What you should do — Can you write the next part of the forum thread below about criticism of a webcomic, continuing after its last quoted post?

Source passage —
And no more of the "Well your idea is okay BUT I disagree so your opinion is useless". Especially with "but". My father has a saying, "When you say 'but' it's only so that you can ignore what the other person just said and do what you already wanted to." Example in case you don't understand that analogy "That's nice but..." The but completely negates the aforesaid. In this manner you keep negating all the advice you are given.




Harkovast said:


> You make valid points.
> As I say, I don't necessarily agree with them all, *but* I don't want to leap in to argue against you


And yet you do argue. On every single piece of advice over two pages. And when your excuses and placations don't work you try to get us to read the review in the hopes that we'll forget reading your comic and just agree with the review and feed you nicey-nicey.



Harkovast said:


> I don't want to seem dismissive, as your  opinion is reasonable, but I actually kinda like the text with white  glow behind it. I think it looks interesting.
> So I cant really  accommodate your suggestion because I just don't agree (since it is  really just a subjective disagreement about what we like the look of,  without an objective right or wrong answer.)


But you are dismissive. See why I am annoyed? _Your opinion is okay and all but I like the sloppy lazy look that appears to be slapped on in MS Paint._



Harkovast said:


> I have to disagree on some of your points,  however. the charge that you cant tell what is going on... I cant really  see where you are coming from. Perhaps I am too familiar with the way  it looks, but I don't see anything unclear about what is  happening.


When someone says it's unclear, look back on your work with a critical eye. Look for the errors so that you do not repeat them. Don't seek out 20 people to tell you the same flaw in your comic before you fix it. There will not be 20 people who will take the time to do this. If one person comes forward, listen to them, for there is 20 other like minded people who agree, but don't care enough about you or your comics improvement to voice the flaw. Simply asking for more people to agree before taking action is a fallacy of apealing to the majority. And you'll never get the feedback on a web comic of this caliber to get a majority.



Harkovast said:


> Haha, I think I just remembered why I stop  posting fairly quickly last time around. Everyone hated absolutely  everything I'd done, so I wandered off.
> I will try and weather the storm better this time around.
> Maybe I will earn respect for my perseverance, if nothing else.


Boo hoo. This one makes me mad too. I get it. You're sensitive. You want to defend the comic that you've invested so much care, effort, and thought into. We all want to protect what we make. But it's better to listen to other people who want to help you. If you were building a house and someone told you the foundation was horribly unlevel you wouldn't tell them that they're just "storming" and "hate" and continue to build a house on an unstable foundation. You'd listen, fix the problem, and in the end have a better house for all the effort.



Harkovast said:


> Now I imagine something along the lines of-
> "Well, I guess I don't think you are a total douche bag 100 percent of the time...occasionally I don't completely hate you."
> I'm kind of proud that you have such a strong reaction to the comic, even though its a negative one.
> I like the idea that I can cause active revulsion. As I said to Smelge, its better than inspiring in difference.

Data segment —
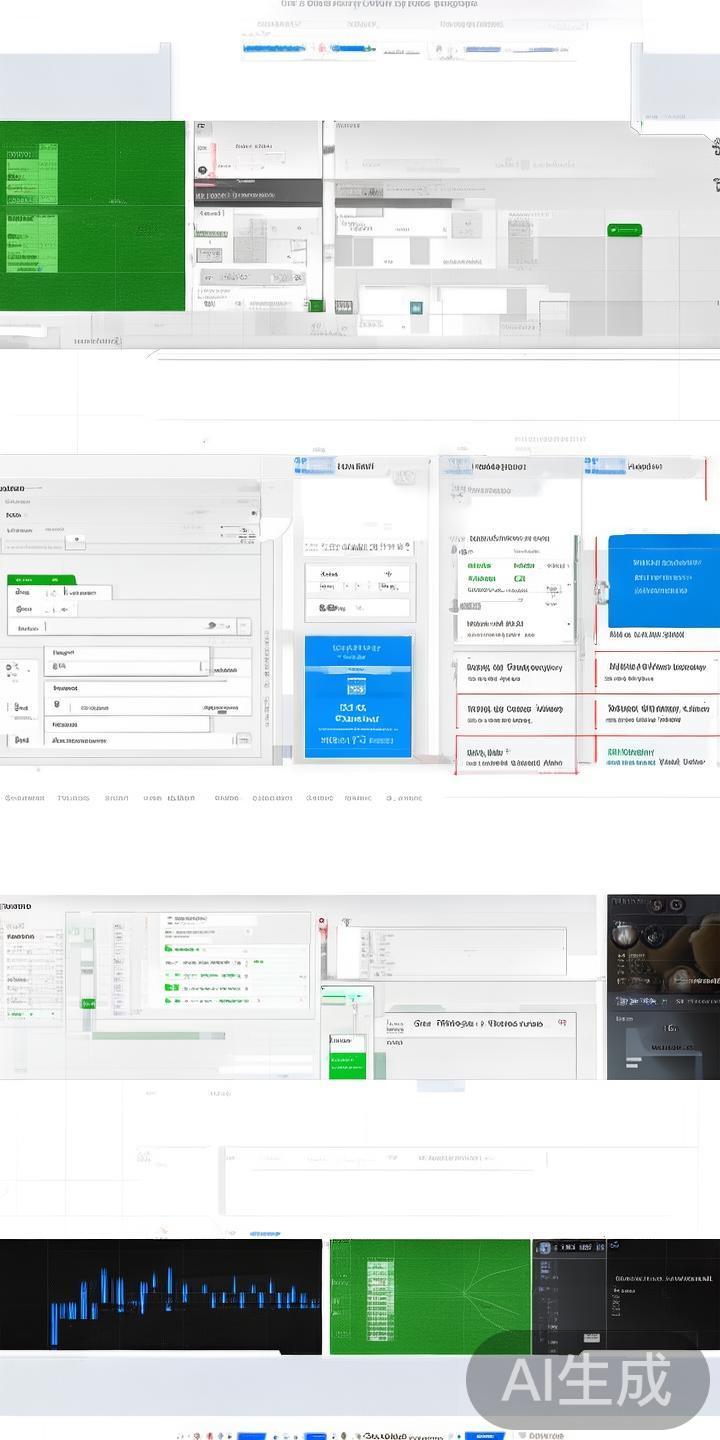Screen dimensions: 720x1440
Task: Expand the dropdown in the top-left form field
Action: pos(74,540)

The output —
And stop baiting Smelge. We get it, he said things that were honest and they hurt your delicate flower emotions. Boo hoo. Well it's terribly immature of you to keep taking small passive aggressive pot-shots at him.


----------



## Deo (Jun 15, 2011)

wtf double post


----------



## Ilayas (Jun 15, 2011)

Man I love it when people come to the FAF looking for ass pats and are sorely disappointed.


----------



## RedSavage (Jun 16, 2011)

Harkovast said:


> CoyoteCaliente how many pages did you read and which characters in particular did you find two dimensional?
> Again, I don't want to diminish your view point or treat it as in valid, but you don't really specify which ones you mean.
> I can say with reasonable confidence that they are not all two dimension, so I am interested which ones you didn't like?



Alright, fine. I'm going to have to go back and check the names. And first off, Pro-tip. If I'm having to go back and match names and characters together, then that's a bad sign. 

Firstly, you're trying to make Quinn-Tain come off as this mysterious and all knowing type guy, and really he just seems as this intruding character who narrates. it doesn't make sense from a literary point of view. Who is he narrating to? How can it be real time? I don't understand his role at this point, and instead of coming off as real and interesting, it's a bit cliche and boring.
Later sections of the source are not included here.